- Work instructions -
#1 Summarize the text on electrical and electronic waste in two sentences.
#2 Carry on the text about electronic waste in the UK, picking up after its final sentence.

The report by Material Focus has discovered that 300,000 tonnes of WEEE (waste electrical and electronic equipment) are thrown away each year by UK homes and businesses. This waste contains large amounts of invaluable materials, including gold, silver and palladium. These materials are often mined for virgin equivalents, which leaves an environmental footprint.
What is WEEE?
WEEE stands for Waste and Electrical and Electronic Equipment. The term includes items such as:
- large household appliances (eg fridges, cookers, microwaves)
- small household appliances (eg vacuum cleaners, irons, toasters)
- IT and telecommunications equipments (eg personal computers, copying equipments, telephones)
- cosumer equipments (radios, televisions, camcorders)
- Lighting equipment
If not treated properly, WEEE can transmit toxic chemicals into the environment, damaging the ecosystem and the people who live there. For this reason, any company who puts these items onto the market have obligations under the WEEE regulations to manage and dispose of them properly.
The Economic Effects of Material Waste
Material Waste’s report states that that the UK is losing at least £14 million worth of important materials each year through e-waste.

- Dataset content -

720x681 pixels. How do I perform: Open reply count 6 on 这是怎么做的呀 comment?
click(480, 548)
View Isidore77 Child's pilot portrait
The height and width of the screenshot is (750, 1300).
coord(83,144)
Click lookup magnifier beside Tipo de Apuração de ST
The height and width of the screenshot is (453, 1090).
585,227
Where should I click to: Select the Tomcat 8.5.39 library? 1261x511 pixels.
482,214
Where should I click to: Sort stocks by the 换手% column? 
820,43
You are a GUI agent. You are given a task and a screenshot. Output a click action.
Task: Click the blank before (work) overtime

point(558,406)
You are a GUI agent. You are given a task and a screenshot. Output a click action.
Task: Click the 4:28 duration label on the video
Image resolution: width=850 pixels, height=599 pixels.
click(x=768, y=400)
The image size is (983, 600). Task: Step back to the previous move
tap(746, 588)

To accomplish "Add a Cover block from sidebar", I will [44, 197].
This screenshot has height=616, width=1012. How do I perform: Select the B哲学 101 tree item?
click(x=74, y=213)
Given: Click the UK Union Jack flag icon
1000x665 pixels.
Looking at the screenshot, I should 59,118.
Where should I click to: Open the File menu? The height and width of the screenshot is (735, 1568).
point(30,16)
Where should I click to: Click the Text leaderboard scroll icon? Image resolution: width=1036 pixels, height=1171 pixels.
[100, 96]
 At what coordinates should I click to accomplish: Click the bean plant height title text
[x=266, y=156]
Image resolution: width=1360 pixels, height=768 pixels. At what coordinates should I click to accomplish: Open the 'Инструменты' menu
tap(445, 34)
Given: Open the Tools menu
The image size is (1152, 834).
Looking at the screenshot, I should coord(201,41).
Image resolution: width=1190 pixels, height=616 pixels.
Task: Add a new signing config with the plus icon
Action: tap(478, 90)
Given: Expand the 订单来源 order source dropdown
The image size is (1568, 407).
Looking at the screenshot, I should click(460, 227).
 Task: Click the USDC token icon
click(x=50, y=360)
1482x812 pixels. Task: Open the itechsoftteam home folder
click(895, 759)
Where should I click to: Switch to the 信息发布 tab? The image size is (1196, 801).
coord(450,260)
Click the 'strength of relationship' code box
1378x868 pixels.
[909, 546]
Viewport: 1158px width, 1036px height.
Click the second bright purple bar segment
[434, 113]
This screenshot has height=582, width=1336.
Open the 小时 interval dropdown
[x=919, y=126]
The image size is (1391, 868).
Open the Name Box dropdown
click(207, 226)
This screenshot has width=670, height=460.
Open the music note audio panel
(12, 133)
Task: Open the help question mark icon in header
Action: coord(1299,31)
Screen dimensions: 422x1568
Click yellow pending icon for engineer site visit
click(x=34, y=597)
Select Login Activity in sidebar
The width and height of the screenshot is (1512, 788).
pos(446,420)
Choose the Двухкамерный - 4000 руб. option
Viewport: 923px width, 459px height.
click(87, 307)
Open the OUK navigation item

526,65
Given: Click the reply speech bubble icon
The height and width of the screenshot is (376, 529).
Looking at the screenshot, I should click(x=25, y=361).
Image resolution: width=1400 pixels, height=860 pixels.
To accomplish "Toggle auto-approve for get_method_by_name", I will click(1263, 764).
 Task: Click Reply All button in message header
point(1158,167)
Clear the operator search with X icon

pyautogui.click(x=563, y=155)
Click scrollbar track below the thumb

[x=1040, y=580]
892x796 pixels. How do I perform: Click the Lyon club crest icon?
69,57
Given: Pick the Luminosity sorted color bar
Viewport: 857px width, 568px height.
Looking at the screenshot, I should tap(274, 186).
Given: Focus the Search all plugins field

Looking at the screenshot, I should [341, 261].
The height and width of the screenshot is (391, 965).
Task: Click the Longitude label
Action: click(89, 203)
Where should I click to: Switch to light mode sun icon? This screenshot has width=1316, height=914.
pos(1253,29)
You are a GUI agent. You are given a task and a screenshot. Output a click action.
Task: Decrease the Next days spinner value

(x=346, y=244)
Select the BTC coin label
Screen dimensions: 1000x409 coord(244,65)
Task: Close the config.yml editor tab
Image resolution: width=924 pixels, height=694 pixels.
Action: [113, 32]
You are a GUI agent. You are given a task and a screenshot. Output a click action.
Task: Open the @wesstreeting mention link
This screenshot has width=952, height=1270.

- Written answers -
#1 A report by Material Focus finds that UK homes and businesses throw away 300,000 tonnes of waste electrical and electronic equipment (WEEE) each year, and this waste contains valuable materials such as gold, silver and palladium but can release toxic chemicals into the environment if it is not treated properly. Companies that put such items on the market must manage and dispose of them properly under the WEEE regulations, and at least £14 million worth of important materials is lost in the UK each year through e-waste.

#2
“If the UK invested in new processing infrastructure, we could capture more of these valuable materials”, Scott Butler, executive director of Material Focus, said.
Butler also pointed to investment opportunities in “building a circular economy for critical raw materials in the UK.” With the demand for raw materials growing, the creation of jobs to recover these materials is imperative to economic growth.
The UK is one of the largest generators of e-waste in the world; 1.6 million tonnes of new electricals are bought each year, with 500,000 tonnes wasted through landfill, hoarding, stealing, or illegal exportation. With proper WEEE refulations and infrastructure, many experts believe that we would be able to properly recover these materials.